Dan's views on current events, popular culture, and other topics of interest.

Name:
Location: United States

I'm now on Twitter: http://twitter.com/Racnad

Friday, December 03, 2004

A Common Sense Approach to Election Recounts

The point of doing a recount should be to get the most accurately count possible. Here's a common-sense approach on how to do it.

Machines are going to count more accurately than people, for the ballots that machines are able to count. The recount for machines readable ballots should be by machine, and any ballots that cannot be counted by machine should be examined by people to determine if the intent of the voter is discernable. The examination should be done by a two person team representing the parties of the two candidates in contention. If the democrat and the republican representative agree that the voter intended to vote for a specific candidate, did not vote on the race in question, or did not mark the ballot in a conclusive manner, then the ballot should be counted that way. There should be no alteration of the ballots except for the initials of the two examiners and how they agreed the ballot should be counted.

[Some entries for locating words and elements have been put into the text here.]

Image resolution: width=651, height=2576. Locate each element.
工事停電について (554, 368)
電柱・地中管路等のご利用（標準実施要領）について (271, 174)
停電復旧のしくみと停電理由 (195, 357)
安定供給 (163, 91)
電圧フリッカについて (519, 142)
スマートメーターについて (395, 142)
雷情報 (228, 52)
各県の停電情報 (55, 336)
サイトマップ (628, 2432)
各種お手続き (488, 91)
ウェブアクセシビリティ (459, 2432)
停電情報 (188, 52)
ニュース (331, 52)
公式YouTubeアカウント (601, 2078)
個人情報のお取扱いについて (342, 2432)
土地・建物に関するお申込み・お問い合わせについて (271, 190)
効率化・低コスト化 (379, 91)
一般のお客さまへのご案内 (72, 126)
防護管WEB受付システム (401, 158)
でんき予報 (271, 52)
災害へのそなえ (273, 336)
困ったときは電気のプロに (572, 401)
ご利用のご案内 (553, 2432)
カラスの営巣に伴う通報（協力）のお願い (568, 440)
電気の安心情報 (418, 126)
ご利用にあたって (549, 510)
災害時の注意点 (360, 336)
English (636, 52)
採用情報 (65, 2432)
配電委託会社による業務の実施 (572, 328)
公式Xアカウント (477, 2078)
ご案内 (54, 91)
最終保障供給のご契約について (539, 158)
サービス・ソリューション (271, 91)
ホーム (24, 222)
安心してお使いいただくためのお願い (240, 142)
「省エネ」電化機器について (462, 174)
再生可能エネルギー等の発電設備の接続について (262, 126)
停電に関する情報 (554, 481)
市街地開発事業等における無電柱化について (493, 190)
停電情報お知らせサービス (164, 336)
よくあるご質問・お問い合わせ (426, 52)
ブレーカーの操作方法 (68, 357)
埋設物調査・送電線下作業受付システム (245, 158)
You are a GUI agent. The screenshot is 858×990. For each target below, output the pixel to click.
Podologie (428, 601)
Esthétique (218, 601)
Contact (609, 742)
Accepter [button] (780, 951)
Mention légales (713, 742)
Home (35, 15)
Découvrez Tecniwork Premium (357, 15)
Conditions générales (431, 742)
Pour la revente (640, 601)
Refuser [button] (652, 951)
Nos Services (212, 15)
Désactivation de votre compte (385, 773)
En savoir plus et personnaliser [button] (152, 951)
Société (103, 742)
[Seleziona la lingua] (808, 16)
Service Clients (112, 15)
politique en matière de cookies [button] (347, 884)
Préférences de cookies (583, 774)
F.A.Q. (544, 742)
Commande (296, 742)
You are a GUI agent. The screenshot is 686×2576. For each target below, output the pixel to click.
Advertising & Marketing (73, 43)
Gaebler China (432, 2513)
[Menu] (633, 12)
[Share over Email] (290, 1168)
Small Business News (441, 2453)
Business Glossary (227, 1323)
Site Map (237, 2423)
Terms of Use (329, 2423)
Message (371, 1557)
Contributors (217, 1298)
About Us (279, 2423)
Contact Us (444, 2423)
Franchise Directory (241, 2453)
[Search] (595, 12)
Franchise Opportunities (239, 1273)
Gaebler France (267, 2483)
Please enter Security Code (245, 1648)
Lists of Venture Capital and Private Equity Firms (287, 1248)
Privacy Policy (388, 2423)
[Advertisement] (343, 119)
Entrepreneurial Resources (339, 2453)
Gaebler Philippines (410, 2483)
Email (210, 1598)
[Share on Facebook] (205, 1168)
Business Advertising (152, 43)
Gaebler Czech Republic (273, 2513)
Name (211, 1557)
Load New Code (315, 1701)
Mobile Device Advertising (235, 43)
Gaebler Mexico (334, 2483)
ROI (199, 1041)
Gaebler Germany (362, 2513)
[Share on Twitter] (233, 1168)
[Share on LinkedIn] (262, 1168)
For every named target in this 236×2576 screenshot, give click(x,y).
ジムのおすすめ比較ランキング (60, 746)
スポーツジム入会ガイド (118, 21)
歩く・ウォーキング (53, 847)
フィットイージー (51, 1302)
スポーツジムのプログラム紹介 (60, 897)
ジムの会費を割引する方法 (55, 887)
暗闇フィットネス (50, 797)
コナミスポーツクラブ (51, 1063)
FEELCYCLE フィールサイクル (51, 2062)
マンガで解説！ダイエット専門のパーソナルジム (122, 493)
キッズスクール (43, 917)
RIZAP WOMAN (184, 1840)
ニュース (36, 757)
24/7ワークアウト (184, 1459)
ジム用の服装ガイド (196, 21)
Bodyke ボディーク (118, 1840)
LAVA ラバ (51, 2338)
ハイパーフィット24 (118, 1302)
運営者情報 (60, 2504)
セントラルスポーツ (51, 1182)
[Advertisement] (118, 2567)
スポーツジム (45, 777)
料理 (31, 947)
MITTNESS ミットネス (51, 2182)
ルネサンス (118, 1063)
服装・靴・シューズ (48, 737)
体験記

Recounts should include all ballots cast in the race, not specific counties or percents, as any geographic selective recounting will favor one candidate or the other and will not create the most accurate possible count. There should not be incremental or country-by-county results announced. All results of the hand count should be secret until the entire process is complete. Having a daily "horse race" of announced results only creates a media circus and increase the likely hood for lawsuits to interfere with the process.

This way, there is only one recount. It will represent the most accurate count possible, so unless a box of uncounted ballots is discovered, there is no reason for further recounts. This is what should have happened in Florida in 2000, and what Washington should have been doing in the past month.